# Exercise requirements
Rewrite the rows from the line with "Task: Expand hidden system tray icons" to the line with "Action: [695, 634]", changing "hidden" to "collapsed" and keeping everything else the same.

==== Listing

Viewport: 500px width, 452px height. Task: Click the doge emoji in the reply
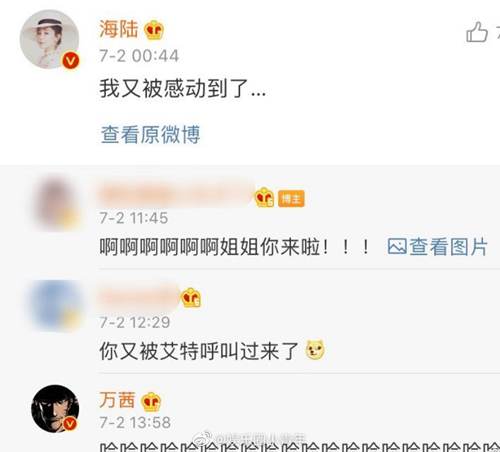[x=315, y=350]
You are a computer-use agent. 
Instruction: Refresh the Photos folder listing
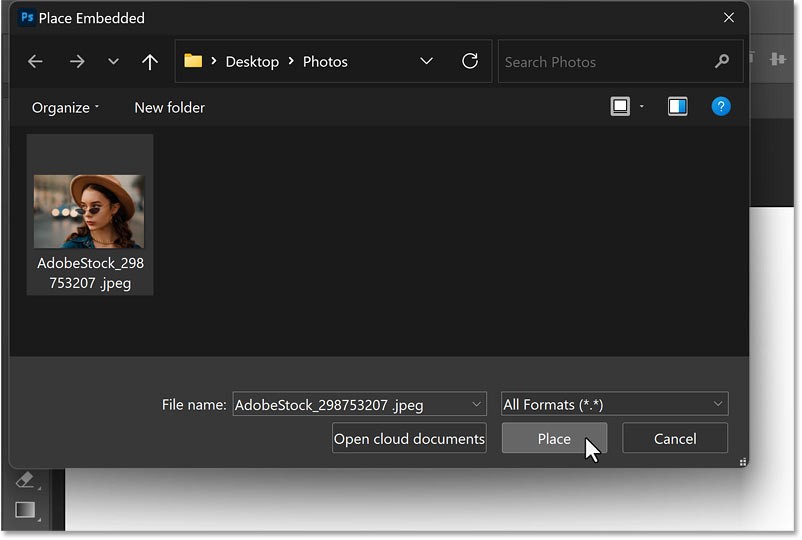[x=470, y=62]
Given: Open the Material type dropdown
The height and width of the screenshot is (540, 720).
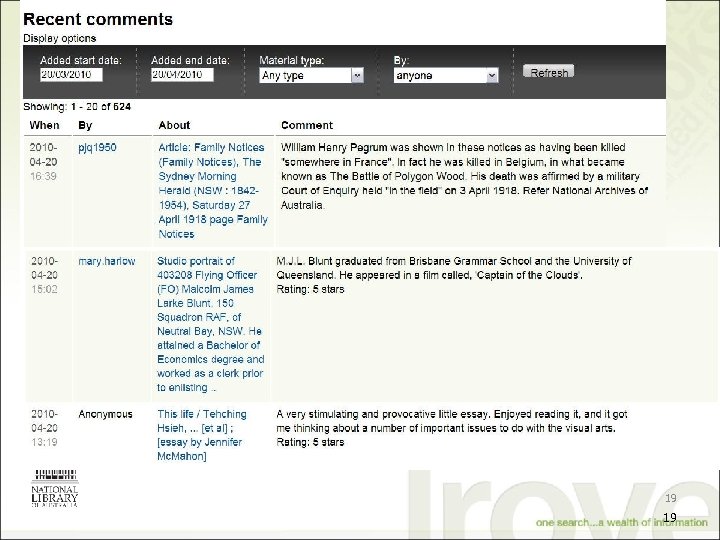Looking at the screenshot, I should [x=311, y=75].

========
==== Listing

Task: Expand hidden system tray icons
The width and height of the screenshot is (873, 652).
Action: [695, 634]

========
==== Listing

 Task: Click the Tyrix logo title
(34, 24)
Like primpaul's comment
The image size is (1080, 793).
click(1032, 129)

========

# Task output
Task: Expand collapsed system tray icons
The width and height of the screenshot is (873, 652).
Action: [695, 634]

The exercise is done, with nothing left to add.